## Task instructions
Report every line of the data where the string "menu" appears.

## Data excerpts
[Start of section]

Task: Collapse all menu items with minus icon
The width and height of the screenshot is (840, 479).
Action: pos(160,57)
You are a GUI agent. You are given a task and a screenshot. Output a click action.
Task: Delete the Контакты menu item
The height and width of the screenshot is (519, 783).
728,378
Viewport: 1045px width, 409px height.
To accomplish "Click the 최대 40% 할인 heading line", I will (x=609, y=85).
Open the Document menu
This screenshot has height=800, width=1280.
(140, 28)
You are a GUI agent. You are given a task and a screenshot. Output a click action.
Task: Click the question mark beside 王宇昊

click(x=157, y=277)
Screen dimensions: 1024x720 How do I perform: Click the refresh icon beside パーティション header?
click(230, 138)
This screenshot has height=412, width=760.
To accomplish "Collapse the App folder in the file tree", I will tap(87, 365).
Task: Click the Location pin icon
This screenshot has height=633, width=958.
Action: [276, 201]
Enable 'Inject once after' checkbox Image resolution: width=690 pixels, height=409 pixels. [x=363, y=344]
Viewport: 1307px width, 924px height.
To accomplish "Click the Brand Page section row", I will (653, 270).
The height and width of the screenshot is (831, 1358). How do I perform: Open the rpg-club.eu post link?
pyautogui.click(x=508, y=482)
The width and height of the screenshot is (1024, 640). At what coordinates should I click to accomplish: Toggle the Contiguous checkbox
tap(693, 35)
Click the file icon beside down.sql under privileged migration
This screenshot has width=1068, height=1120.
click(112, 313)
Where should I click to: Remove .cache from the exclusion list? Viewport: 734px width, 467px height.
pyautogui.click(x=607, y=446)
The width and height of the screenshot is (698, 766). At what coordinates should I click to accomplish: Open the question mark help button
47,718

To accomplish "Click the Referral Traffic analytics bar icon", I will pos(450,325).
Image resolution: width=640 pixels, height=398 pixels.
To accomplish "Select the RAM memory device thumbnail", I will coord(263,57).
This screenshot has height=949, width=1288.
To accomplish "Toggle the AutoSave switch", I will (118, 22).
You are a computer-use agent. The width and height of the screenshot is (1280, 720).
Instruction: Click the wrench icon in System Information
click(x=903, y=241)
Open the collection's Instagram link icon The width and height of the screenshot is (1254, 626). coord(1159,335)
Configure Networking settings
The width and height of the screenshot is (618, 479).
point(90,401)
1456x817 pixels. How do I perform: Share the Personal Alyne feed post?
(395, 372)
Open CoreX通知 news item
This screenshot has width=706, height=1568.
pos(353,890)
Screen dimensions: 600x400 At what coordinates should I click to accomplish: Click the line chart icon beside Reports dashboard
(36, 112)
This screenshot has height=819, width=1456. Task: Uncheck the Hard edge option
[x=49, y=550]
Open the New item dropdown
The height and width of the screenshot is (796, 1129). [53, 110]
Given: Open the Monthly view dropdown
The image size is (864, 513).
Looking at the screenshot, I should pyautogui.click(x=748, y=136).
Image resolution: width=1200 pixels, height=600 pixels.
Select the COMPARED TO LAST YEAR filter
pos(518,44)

[End of section]

## Solution
Task: Collapse all menu items with minus icon
Task: Delete the Контакты menu item
Open the Document menu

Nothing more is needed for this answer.